Problem to work on -> Copy these rows again, replacing "result box" with "answer box" and leaving everything else unchanged.

Given data ->
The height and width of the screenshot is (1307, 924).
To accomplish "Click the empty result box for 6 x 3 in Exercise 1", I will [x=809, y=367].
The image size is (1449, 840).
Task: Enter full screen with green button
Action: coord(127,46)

Solution for this task ->
The height and width of the screenshot is (1307, 924).
To accomplish "Click the empty answer box for 6 x 3 in Exercise 1", I will [x=809, y=367].
The image size is (1449, 840).
Task: Enter full screen with green button
Action: coord(127,46)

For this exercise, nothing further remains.